Protest is always for the oppressor's consumption. It always sees real transformative power in the oppressor and never in his victim. To press his protest DuBois even argues against black responsibility altogether, saying that black striving "cannot hope for success" unless "encouraged by the initiative of whites"--a formulation that perfectly reinforces the relationship of dominance and subordination at the heart of oppression.
The man DuBois attacked most fiercely in "Souls" was Booker T. Washington, the great accommodationist who believed blacks should develop in the trades, practice entrepreneurialism, and win admiration through the achievement of excellence. This outraged a protester like DuBois, who believed black dignity had to be a given under the law. Washington, he said, was allowing whites to "shift the burden of the Negro problem to the Negro's shoulders . . . when in fact the burden belongs to the nation." But Washington believed black dignity was an outgrowth of achievement, ownership and success in commerce despite the restrictions of Jim Crow. He believed, in effect, that emergence and the self-development it required were not tied to a civil-rights kind of freedom. To read his "Up From Slavery," published three years before "Souls," is to encounter a true understanding of slavery's human desolation, and to learn how simple achievements compiled over time, and through the mastery of ever more complex skills, could transform the slave into a responsible citizen.
His genius was not to give away responsibility, not to let others carry the burden of one's uplift. Responsibility, he knew, was the transformative agent, the only power that could change a slave into an individual who could know himself as the true equal of others. Washington did not deny black inferiority; he started his work there.

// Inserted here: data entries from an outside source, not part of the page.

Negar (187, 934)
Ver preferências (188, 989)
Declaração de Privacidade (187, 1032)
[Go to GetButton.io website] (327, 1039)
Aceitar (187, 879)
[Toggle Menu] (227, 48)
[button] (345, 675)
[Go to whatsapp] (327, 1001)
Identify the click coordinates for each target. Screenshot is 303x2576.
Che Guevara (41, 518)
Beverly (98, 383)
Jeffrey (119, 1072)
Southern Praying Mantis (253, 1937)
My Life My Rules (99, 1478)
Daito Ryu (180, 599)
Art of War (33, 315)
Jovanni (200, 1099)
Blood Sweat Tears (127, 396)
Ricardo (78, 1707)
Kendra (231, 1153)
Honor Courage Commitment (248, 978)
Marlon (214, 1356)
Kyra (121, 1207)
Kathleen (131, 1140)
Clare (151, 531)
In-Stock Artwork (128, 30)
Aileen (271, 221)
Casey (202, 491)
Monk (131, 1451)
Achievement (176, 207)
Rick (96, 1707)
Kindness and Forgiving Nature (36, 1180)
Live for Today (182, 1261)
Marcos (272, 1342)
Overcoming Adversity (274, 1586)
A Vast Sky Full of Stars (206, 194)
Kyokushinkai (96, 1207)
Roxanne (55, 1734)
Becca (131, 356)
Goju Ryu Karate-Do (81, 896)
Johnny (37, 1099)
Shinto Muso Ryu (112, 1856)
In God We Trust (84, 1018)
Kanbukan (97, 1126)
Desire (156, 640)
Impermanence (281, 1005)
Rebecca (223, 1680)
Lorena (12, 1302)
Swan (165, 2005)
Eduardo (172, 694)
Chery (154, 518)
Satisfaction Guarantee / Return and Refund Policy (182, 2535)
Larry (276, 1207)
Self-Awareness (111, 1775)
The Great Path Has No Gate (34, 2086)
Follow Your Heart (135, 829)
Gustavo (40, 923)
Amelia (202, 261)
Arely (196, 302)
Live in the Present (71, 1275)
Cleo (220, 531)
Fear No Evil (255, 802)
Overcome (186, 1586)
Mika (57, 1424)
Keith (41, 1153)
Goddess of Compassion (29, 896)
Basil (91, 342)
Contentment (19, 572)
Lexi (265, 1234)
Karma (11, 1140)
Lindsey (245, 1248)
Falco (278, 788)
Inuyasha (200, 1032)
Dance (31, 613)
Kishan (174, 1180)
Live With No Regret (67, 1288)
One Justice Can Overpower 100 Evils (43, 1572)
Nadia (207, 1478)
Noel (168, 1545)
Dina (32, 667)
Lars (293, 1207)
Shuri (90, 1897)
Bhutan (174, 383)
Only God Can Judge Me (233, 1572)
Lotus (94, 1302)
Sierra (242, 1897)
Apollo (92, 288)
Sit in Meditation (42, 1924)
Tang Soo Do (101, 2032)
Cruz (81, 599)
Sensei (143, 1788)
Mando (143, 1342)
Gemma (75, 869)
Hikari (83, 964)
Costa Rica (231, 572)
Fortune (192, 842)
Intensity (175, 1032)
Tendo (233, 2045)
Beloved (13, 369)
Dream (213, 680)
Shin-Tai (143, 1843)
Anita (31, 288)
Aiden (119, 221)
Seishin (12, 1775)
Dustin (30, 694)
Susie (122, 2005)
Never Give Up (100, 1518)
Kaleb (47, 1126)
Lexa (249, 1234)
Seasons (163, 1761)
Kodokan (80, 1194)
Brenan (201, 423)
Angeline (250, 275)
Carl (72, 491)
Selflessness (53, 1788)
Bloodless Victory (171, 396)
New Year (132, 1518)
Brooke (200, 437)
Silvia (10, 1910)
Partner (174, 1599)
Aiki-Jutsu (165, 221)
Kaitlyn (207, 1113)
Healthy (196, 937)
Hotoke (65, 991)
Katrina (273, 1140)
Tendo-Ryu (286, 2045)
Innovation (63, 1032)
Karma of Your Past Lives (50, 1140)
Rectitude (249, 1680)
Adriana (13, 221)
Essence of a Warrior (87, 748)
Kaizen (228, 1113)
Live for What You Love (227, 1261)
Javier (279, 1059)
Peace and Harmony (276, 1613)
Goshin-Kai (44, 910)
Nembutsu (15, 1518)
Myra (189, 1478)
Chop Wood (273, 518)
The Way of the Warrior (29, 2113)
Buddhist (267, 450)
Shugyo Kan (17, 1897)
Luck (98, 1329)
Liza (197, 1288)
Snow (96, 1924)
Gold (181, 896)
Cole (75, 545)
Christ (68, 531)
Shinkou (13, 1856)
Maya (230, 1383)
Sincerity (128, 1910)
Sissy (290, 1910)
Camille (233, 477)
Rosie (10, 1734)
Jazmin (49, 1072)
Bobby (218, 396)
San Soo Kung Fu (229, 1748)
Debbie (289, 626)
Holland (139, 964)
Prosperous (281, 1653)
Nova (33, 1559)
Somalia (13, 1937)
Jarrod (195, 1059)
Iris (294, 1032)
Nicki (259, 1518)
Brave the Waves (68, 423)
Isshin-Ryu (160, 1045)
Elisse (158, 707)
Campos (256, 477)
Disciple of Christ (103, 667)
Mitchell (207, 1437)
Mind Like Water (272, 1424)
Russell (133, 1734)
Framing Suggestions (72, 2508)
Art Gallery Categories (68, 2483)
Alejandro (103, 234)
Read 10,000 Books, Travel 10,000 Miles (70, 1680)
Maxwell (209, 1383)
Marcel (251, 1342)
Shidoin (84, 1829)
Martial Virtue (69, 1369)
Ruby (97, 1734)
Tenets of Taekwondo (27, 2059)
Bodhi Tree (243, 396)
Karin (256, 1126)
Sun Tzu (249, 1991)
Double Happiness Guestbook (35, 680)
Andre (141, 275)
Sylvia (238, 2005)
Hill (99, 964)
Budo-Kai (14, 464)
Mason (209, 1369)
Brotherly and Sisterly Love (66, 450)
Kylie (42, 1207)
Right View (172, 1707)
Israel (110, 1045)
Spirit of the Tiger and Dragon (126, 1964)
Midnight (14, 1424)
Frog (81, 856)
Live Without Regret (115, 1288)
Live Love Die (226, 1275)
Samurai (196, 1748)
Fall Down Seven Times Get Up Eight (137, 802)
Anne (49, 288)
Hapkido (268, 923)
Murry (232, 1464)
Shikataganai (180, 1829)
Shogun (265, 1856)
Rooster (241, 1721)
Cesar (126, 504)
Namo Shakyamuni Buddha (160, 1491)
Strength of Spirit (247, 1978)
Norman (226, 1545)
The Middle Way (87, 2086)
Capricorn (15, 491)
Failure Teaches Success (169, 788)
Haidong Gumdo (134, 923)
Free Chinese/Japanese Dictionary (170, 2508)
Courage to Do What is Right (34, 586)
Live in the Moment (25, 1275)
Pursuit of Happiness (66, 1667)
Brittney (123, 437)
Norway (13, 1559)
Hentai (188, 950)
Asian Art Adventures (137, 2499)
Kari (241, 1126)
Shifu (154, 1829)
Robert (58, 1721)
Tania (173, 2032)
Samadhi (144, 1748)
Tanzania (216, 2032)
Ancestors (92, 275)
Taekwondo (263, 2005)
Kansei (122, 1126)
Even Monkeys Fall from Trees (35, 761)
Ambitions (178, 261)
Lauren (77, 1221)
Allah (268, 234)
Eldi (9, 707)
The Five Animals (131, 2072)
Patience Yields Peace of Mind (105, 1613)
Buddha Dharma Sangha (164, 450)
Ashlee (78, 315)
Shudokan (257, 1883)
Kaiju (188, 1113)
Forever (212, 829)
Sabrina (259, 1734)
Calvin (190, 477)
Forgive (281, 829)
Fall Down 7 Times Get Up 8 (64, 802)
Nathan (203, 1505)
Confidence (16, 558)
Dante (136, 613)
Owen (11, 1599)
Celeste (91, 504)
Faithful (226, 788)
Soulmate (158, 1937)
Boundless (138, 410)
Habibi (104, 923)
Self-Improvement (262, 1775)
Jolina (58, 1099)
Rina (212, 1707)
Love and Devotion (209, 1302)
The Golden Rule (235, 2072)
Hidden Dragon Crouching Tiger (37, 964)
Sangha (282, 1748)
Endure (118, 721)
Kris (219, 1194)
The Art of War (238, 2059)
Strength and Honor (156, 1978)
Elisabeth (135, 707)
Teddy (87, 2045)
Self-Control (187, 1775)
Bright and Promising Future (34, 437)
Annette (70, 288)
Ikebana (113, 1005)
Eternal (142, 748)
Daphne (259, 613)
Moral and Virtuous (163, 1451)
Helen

But, of course, he lost the debate to DuBois. People who have been oppressed are not always eager for struggle. So the socialist dreams of protest, the easy dignity of racial militancy, the promise of benevolent intervention will all touch a deep longing. Today we live in a DuBoisian age. And today there is even a new competitor for responsibility over black uplift: white guilt.
More than 100 amicus briefs have been filed with the Supreme Court in support of racial preferences not because they work (they don't) or because the nation wants them (it doesn't). Preferences allow institutions to engineer a diversity that has not been earned through genuine human transformation. This is the DuBoisian model of black protest and white responsibility intervening mechanically and socialistically. And today's ubiquitous question--if we take affirmative action away, what will there be?--is a DuBoisian question presuming that only white responsibility can save blacks. The historic resonance of this case comes from the fact that the court is fiddling with the DuBoisian model of racial reform by adjusting the precise range of white responsibility--of white burden.
The centennial of Washington's "Up From Slavery" three years ago passed like the sound of the proverbial tree falling in the forest. This is not to say that "Souls" should not enjoy its centennial, or that protest has not been profoundly important to black advancement. It is only to say that the sin of protest was to diminish and defame black responsibility in its rush to make black problems into white burdens. DuBois deserves much respect, but only if he is also accepted as a cautionary tale.
Mr. Steele, a research fellow at the Hoover Institution, is the author of "A Dream Deferred" (HarperCollins, 1998).